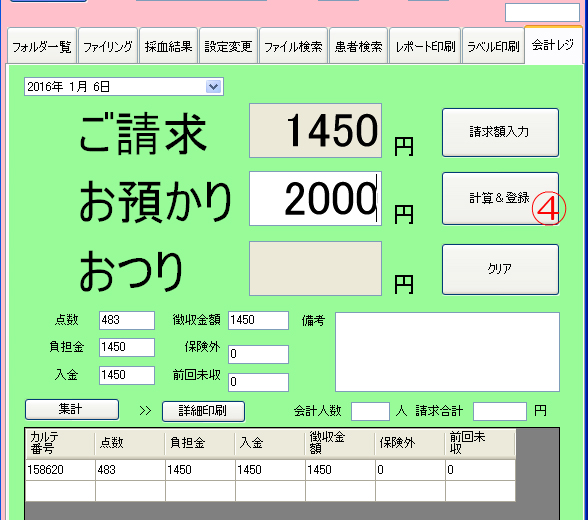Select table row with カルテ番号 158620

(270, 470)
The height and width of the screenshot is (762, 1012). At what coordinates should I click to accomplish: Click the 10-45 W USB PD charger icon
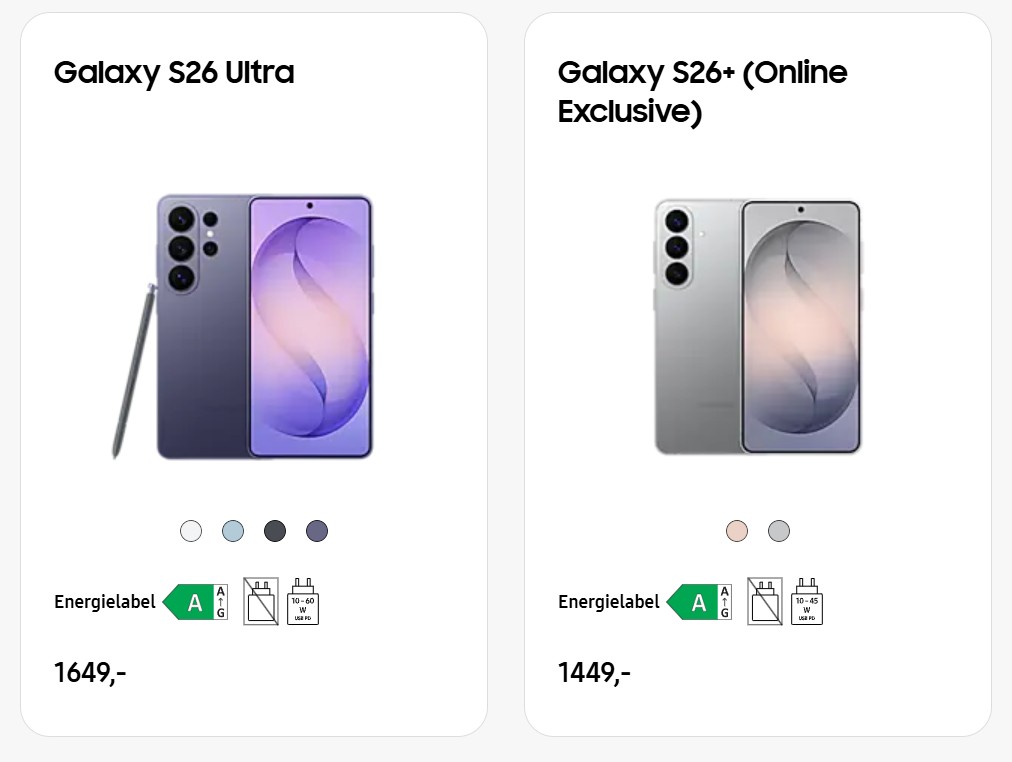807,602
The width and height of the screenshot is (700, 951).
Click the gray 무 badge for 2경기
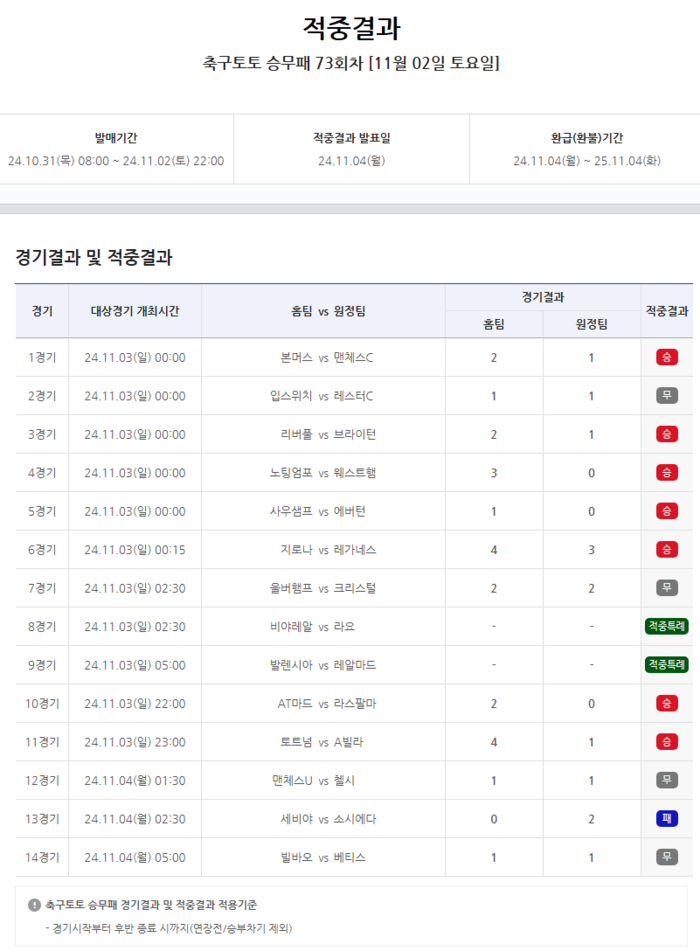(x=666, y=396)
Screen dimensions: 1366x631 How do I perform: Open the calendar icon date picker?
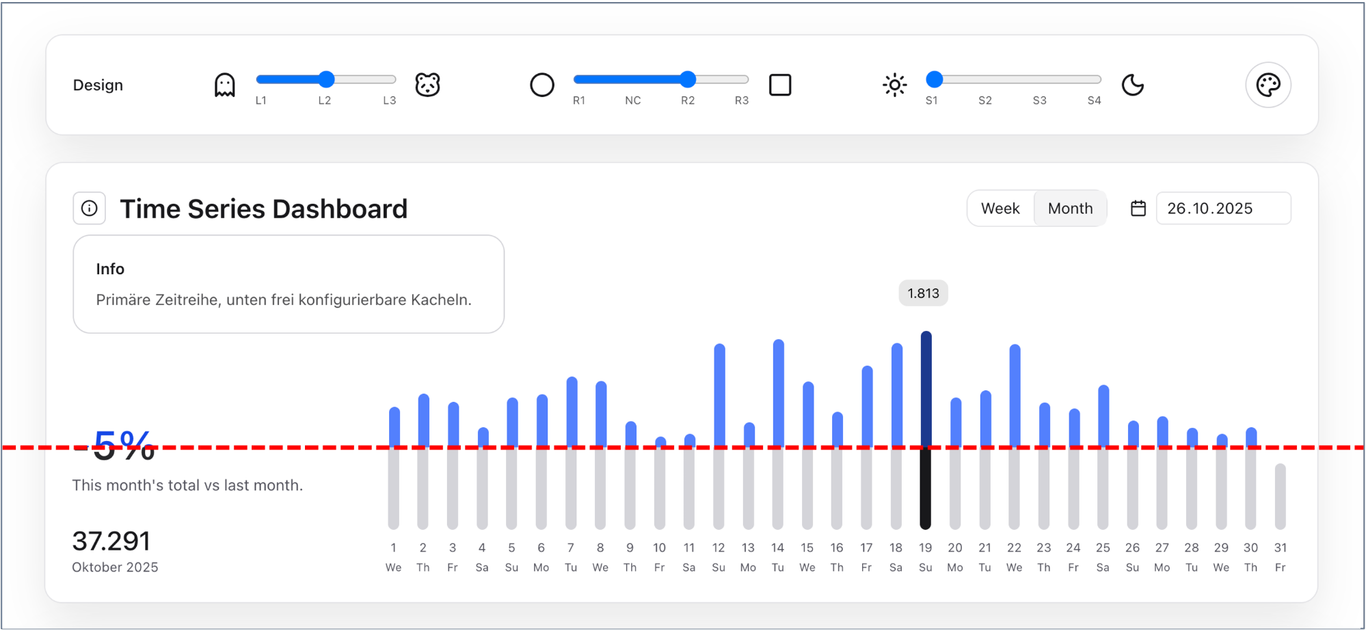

(Task requirements): Return the lines from the one containing "Click the gray 무 badge for 2경기" through the last line of the records, both included, exactly as written and with no pictures.

(Expected output):
Click the gray 무 badge for 2경기
(x=666, y=396)
Screen dimensions: 1366x631 How do I perform: Open the calendar icon date picker?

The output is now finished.